Originality is in the idea driving the design process, not the aesthetic result of that process. While anyone can find visual influence in, and borrow from, existing designs and design languages, the genesis of good design is not strictly in its visual representation. It is the unique way by which a problem is approached and solved by designer and manufacturer. That is what’s original and cannot easily be replicated.
Your work spans many disciplines – from designing furniture for contract, hospitality, and residential markets to lighting, packaging, and other consumer products. What have you experienced as the biggest threats to original design? Are the threats different in each discipline?
The biggest threat to original design in any discipline is the lack of context in the communication of design. The media by and large tends to share our output with the public as eye candy, which devalues the work we do and the decisions we make in trying to create design with meaning. When a piece of furniture that takes years to develop is reduced to a stylistic exercise to be appreciated on a design blog or a Pinterest page, it becomes easy (and innocent) for the public to appreciate it and then turn around to find the cheap alternative that has none of the intention of the original.
With all of my manufacturing partners, I make it a point to travel to the architecture and interior firms that they service, discuss my work with them, and make sure they understand the context behind the work. My hope is that as they specify new products, the “why” becomes as much a driver as the “what.” As a whole, consumers of every kind need to begin to understand the “why” as the most important aspect of any purchasing decision. Appreciating only the “what” is what makes knock offs not only acceptable, but commonplace in our society.
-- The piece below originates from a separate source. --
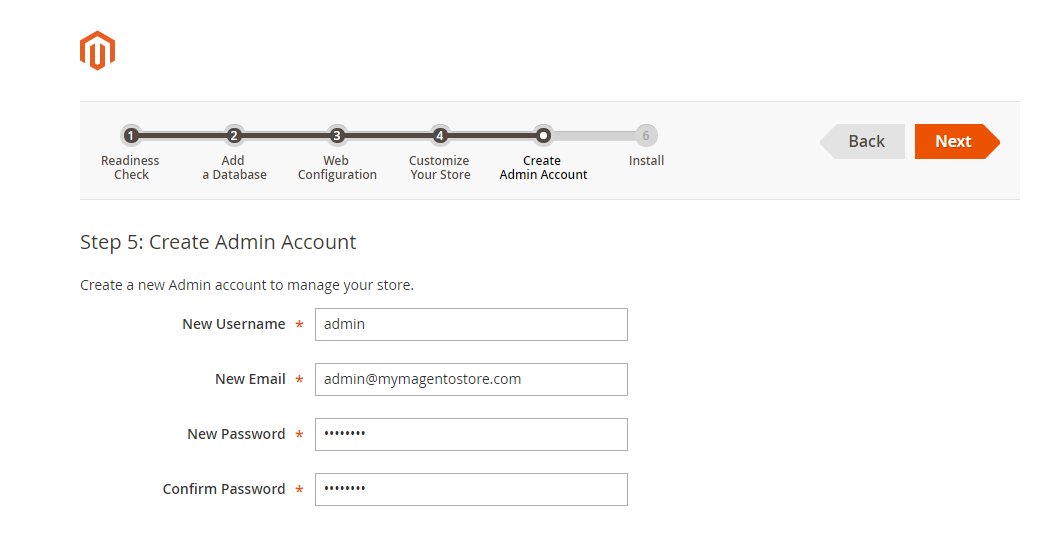Click the orange Magento logo
The height and width of the screenshot is (533, 1058).
pos(97,51)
You were immersed in art and design from a young age. What was one of your earliest lessons about the power of design?
I am fortunate to have come from two prior generations of artists and designers who instilled invaluable lessons in me — that an appreciation of craftsmanship, a respect for materials, and that the utmost rigor are integral in creating principled design work worthy of existing. Because I work almost exclusively on design for large scale production, these values become even more essential to my work because the impact of how I treat design and production is that much greater.
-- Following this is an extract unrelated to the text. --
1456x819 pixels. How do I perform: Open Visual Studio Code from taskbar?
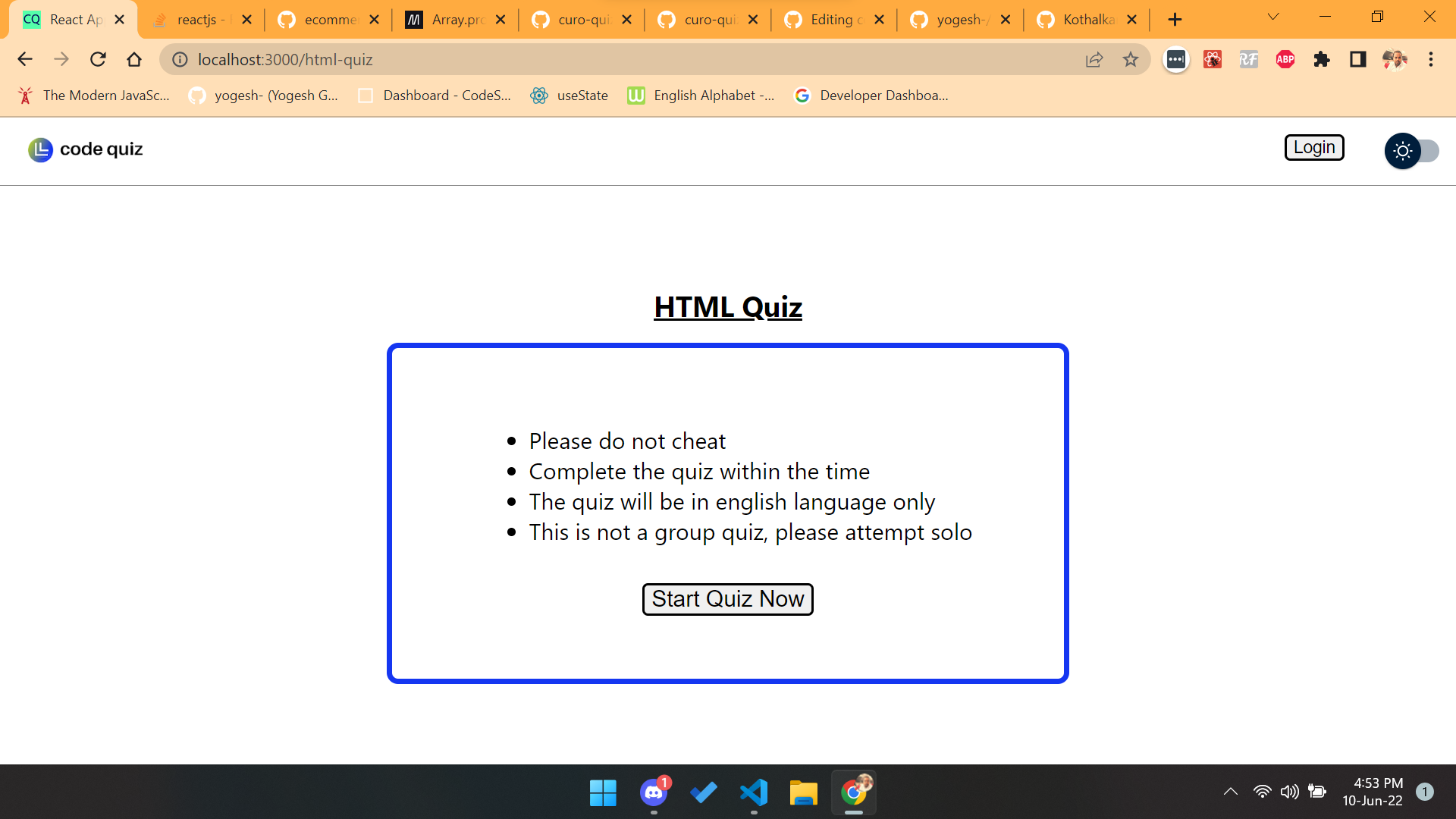pyautogui.click(x=753, y=792)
Brad Ascalon founded his studio in 2006. The multidisciplinary designer specializes in furniture for the contract, hospitality and residential markets, as well as lighting, packaging, and other consumer products. With a reductive approach to his craft, Ascalon believes in design that is uncomplicated, rational and manages to find the perfect balance of form, function and concept. Through this approach, coupled with a strong understanding of strategy-driven design opportunities for his clients, Ascalon is widely regarded as one of the leading American design voices of his generation. Working with clients ranging from global brands to start-ups, branding agencies and private clientele, Ascalon’s long list of collaborators has included such brands as Design Within Reach, Ligne Roset, Bernhardt Design, Stylex, Restoration Hardware, OTHR, Council, Gaia & Gino, L’Oreal, Redken and many others.
Ascalon’s work has been exhibited around the world including Moscow, where in 2013 he was singlehandedly invited to represent American design with an installation at Moscow Design Week. Ascalon’s work has been featured in top publications including Wallpaper*, New York Times, Architectural Digest, Intramuros, Whitewall, Esquire, Surface, Dwell, Interior Design, Objekt, Interni, Ottagono, Elle Décor, Metropolis and many others.
Born outside of Philadelphia, PA, Ascalon was immersed in the world of art and design from an early age. Ascalon attributes his passion for design to the two generations before him who instilled in him the value of craftsmanship, materiality and rigor. Ascalon earned a Masters’ degree for Industrial Design from New York’s Pratt Institute in 2005, and that same year was recognized by Wallpaper magazine as one of the “Ten Most Wanted” emerging designers in the world. Ascalon lives and works in New York, NY.